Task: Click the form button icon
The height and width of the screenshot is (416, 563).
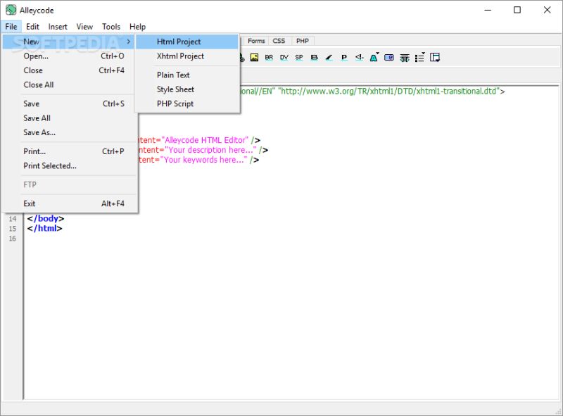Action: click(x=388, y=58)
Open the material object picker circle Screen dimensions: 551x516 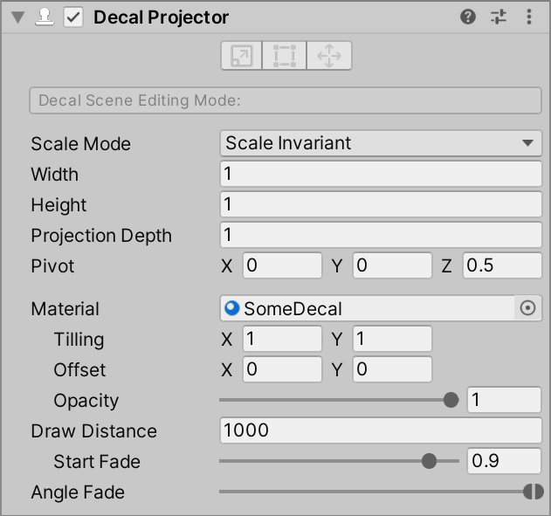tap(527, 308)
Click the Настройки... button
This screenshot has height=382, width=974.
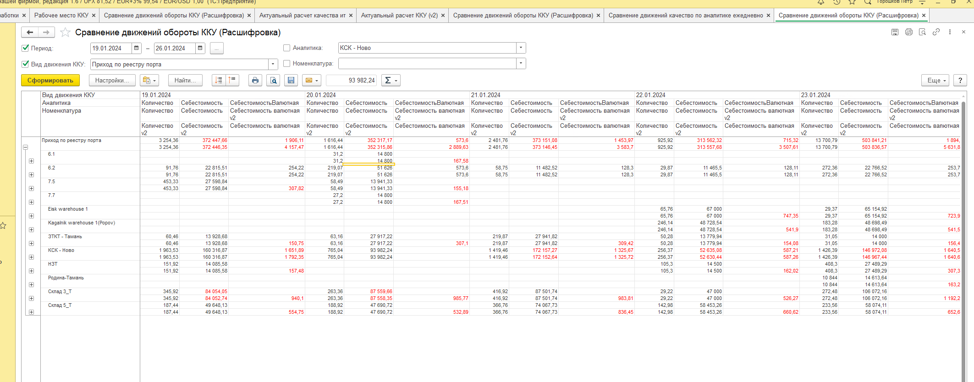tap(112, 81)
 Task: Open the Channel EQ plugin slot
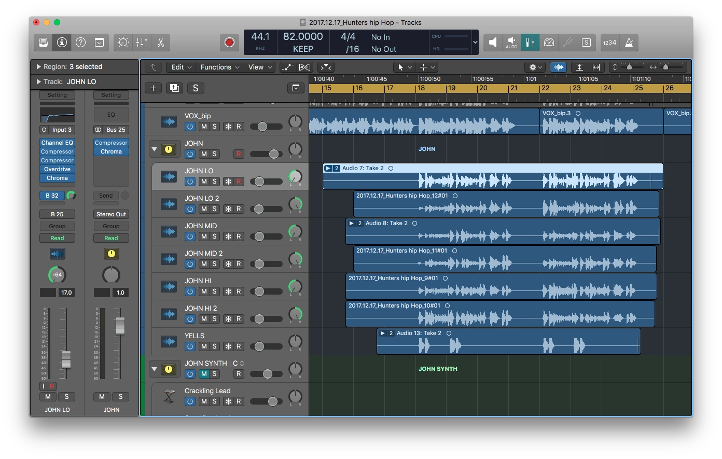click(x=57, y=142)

§

**Work required**
Working from the listing above, pick out every line that has "button" and copy it.

**Completed exercise**
Task: Click the form button icon
Click the Настройки... button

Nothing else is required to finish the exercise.